Yesterday I visited my wife's grave again, and still no headstone. But there's no reason to expect it'd be there, it's only been seven and a half months. The cool thing was that I cried in front of a stranger. I guess the guy lived next door and was walking his dog through the cemetery. But I waved to the friendly older gentleman with tears streaming down my face. I was so stoked.
Actually, I'm really not unhappy about it. I was standing in front of a grave crying, not picking out cantaloupe at the store. If there's a place where crying should always be acceptable, that oughta be it. In fact, I thought about leaving when I saw the man approaching and didn't. If that guy made me uncomfortable by approaching, I wanted to make him uncomfortable right back. Turns out he didn't give a fuck.

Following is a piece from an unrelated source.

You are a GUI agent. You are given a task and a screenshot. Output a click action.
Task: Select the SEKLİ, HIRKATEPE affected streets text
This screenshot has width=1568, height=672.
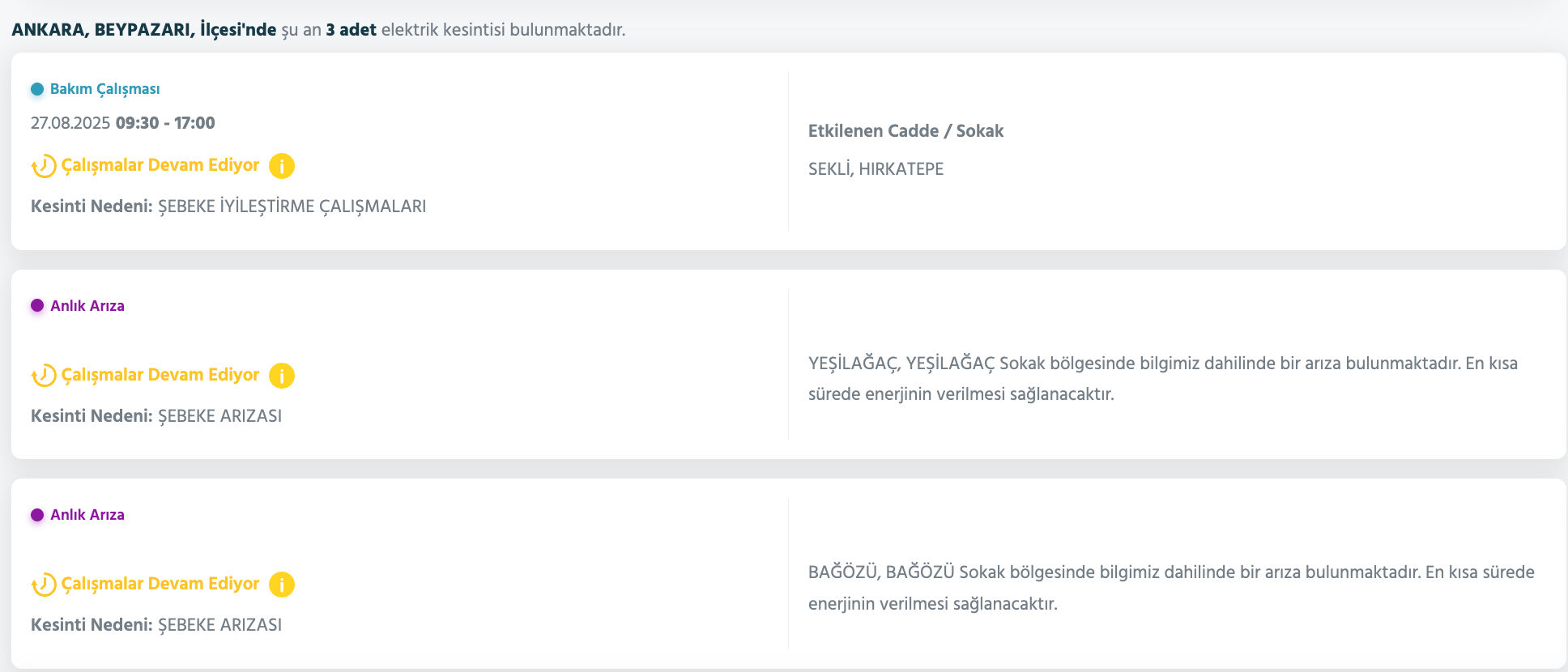(x=876, y=168)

I was vaguely hoping he would come start a conversation with me, that he was in the graveyard to visit his own loved one and, seeing me in my state, would share some G.I.A.-certified flawless diamonds of wisdom. Nope, just walking his dog. But I had a secret. I didn't give a fuck either. I didn't let him cut my time short, and I didn't stifle my emotions. I grieved, like a boss, in spite of all Western culture's stigma about men crying and keeping feelings to myself. Who knows what that guy might do in the future? I'm gonna do precisely what I want. Let them deal with me instead of the other way around. I cry in front of strangers now. Suck it.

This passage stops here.